С тех пор я здесь, среди них: сижу, когда нет работы, за кружкой пива, увенчанной облаком пены, либо гляжу, как в высоко расположенном окне мелькают и разговаривают головы без тел. Если работа есть, потягиваюсь, зеваю, медленно взбираюсь на повозку, как и мои товарищи, небрежно насвистываю, проезжая по улице, играю своим располневшим телом. Выкрикивая непристойности девушкам, мы пылим дальше. Самый сильный среди нас Сепи; он каждое утро выжимает гирю; а мы вшестером играючи уложим на лопатки тридцать студентов.
Когда, бывает, мы мчимся мимо какого-нибудь парка, я встаю на козлы и кричу безработным: — Подходи! — И если набивается какой-нибудь доходяга, я тут же отказываю ему: — Мертвецов нам не надо, браток… — И наша упитанная рыже-гнедая лошадь Шари несет нас дальше, а я вижу, как крючится тот, кого мы не взяли с собою, как медленно переставляет ноги, да еще к тому же плачет небось.
Товарищи именно мне поручают это, чтобы помнил о скверных временах.
Мы часто напиваемся пьяными: вот и вчера вечером Терчи с соломенными волосами и рыжая Гизи, эти уличные девки, были у нас. Погода стояла очень жаркая; мы выпили много пива и добавили к нему крепкого винца.
Дядюшка Йожи силком затолкал под стол пузатого гармониста и заставил его играть оттуда, а сам, облапив рыжеволосую девку, пустился с ней в пляс на столе, это в его-то пятьдесят!
Две эти девки изрядно вымотали нас в гостинице; наутро мы со свинцовыми серыми лицами сидели и глотали соду с забористой паприкой. Один лишь дядюшка Йожи гордо посматривал на стол и поглаживал то место, где он плясал.

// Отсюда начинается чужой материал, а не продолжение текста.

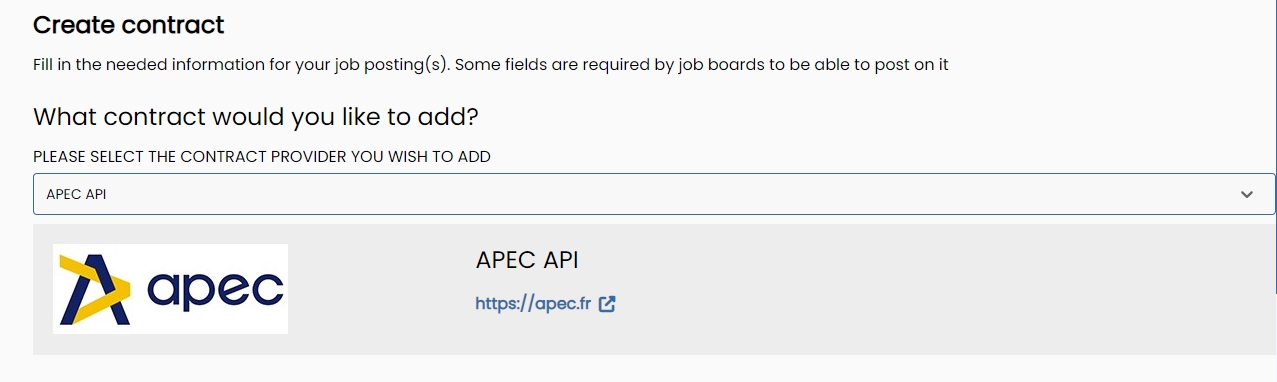Screen dimensions: 1277x382
Task: Expand the contract provider dropdown chevron
Action: point(1246,194)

Настала самая жаркая летняя пора; все наполнилось громким жужжанием, а у нас под ногами был прохладный пол, спрыснутый водой; Бодри, собака корчмаря, переходила с рук на руки, покусывая копчики наших ленивых пальцев, и все это было нам по душе.
Сепи заснул сидя и храпел на солнце; мы тоже клевали косами.
В полнейшей тишине зазвонил телефон. Корчмарь, махнув чубуком, как всегда, подзывает меня, физиономия моя ему кажется смышленее, да и язык у меня лучше подвешен. Я без особой охоты подхожу к телефону и, тяжело вздыхая и отдуваясь, беру трубку.
— Алло, — бормочу я, — добрый день, сударыня… Извините… Какой номер вы изволили назвать? А, номер семь, сейф… Улица Трефорт, дом номер семь, третий этаж… квартира три. Записал, не извольте беспокоиться… Через час будем у вас… Да, через час… Вам не нравится торговаться? Хорошо, последняя цена: пятьдесят пенгё… Так ведь большая работа… Со всей ответственностью… Да, будем… До свиданья…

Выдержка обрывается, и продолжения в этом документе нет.